» **EXERCISE OBJECTIVE**:
Show every line from the data below that includes "will".

☆ ☆ ☆ ☆ ☆ ☆ ☆

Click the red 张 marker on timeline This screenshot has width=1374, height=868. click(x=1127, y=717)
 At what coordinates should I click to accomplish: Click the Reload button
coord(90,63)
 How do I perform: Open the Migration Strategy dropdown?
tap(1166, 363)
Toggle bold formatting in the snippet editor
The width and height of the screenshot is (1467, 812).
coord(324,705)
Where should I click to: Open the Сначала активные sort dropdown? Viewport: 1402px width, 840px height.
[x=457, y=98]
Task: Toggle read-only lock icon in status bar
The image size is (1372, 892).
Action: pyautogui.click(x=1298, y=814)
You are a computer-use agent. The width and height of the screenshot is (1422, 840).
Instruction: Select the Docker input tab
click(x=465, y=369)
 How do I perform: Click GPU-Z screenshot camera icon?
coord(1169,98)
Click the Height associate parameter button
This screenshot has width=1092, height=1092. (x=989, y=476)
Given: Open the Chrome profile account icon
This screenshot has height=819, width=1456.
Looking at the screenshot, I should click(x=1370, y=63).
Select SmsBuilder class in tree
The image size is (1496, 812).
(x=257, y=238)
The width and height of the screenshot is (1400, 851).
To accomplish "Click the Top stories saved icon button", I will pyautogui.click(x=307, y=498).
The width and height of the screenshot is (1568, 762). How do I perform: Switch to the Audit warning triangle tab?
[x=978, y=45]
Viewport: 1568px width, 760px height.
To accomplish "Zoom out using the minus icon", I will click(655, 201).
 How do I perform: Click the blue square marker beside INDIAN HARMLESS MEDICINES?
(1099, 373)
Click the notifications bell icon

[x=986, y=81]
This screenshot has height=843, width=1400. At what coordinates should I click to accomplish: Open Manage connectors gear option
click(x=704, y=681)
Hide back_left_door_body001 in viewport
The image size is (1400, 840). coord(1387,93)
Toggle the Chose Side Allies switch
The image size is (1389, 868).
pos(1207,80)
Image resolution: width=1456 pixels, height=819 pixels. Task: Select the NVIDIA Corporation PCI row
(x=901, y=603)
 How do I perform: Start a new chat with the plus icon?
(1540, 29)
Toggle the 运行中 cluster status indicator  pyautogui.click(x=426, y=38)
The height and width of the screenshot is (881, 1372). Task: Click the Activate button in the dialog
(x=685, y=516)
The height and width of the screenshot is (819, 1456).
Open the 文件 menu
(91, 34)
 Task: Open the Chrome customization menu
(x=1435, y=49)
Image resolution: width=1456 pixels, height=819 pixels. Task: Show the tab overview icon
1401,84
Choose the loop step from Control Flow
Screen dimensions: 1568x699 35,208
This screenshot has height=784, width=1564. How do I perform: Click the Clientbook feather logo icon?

☆ ☆ ☆ ☆ ☆ ☆ ☆

» **YOUR SOLUTION**:
To accomplish "Click the Top stories saved icon button", I will pyautogui.click(x=307, y=498).
To accomplish "Zoom out using the minus icon", I will click(655, 201).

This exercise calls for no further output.